"Success Fees" - anyone have experience with this? I have a consulting contract that involves the payment of a success fee if there is an M&A or "change of control" event occurring for the company I am serving. I am in the process of revising the language of this portion of the contract (with the support of the company) to remove any loopholes for an acquiring company to avoid or delaying payment. What I am looking for is any guidance on the mechanism or process to be used to ensure that I'll receive the pay out of the success fee by the acquiring company. Do any of you have experience with this? Has anyone used an escrow company to have a success fee be paid into an escrow account prior to closing and paid out upon closing?
It's worth noting I'm not a lawyer (I advise you to check in with one) but have played a major role in 4 acquisitions.

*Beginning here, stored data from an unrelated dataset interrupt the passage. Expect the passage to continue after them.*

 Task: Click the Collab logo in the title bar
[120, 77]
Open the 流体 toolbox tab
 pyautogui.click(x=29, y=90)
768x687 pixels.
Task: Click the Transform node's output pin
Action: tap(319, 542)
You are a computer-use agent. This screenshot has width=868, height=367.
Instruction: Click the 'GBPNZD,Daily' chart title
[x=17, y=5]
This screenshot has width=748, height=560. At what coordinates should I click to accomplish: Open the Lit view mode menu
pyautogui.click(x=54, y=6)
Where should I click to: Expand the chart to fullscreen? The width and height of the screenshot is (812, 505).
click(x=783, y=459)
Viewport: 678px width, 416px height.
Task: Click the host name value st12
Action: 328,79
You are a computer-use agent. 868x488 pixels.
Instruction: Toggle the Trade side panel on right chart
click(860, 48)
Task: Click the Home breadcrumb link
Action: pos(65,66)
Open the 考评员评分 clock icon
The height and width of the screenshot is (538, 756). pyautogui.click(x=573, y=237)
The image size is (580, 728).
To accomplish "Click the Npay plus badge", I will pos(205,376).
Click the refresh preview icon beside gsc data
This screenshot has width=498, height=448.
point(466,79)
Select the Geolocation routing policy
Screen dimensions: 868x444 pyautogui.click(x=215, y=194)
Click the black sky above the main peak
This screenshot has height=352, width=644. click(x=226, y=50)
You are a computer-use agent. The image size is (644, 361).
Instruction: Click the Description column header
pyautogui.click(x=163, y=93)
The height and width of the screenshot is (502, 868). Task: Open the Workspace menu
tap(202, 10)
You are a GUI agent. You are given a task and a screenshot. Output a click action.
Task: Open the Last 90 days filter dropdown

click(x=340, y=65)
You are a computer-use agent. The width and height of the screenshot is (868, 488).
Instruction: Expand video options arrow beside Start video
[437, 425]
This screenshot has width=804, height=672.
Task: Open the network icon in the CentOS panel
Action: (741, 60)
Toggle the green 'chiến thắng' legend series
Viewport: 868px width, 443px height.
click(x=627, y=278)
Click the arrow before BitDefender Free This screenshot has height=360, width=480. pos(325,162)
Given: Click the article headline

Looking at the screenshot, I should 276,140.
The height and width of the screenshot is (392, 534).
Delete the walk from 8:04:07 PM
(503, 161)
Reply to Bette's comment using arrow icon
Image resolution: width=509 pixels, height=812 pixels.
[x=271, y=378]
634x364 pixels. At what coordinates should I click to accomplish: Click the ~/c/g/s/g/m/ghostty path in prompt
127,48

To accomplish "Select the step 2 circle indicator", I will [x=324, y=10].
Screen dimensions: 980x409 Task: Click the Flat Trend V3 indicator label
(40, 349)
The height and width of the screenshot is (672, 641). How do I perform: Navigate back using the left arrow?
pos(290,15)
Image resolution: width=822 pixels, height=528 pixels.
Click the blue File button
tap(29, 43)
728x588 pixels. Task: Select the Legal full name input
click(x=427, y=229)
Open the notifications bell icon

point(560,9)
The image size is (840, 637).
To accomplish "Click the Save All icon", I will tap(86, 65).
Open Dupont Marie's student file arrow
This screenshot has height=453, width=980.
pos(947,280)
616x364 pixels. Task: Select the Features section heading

I would have the contract read that your client pays the success fees, seems a bit odd to have the acquiring company pay the success fees. Let them negotiate with the acquiring company on covering it, but contractually have them responsible.
If the above is not an option make sure the assignment clause in you contract with your clients reads correctly.
That said keep in mind that a lot of acquisitions are not whole business entity acquisitions - meaning in a lot of cases it is really an asset sale. By only purchasing assets the acquiring company can protect itself from litigation and debts. If it is an asset purchase they may be able to get out of paying you - again this is why I would push for the success fees to be paid by your client.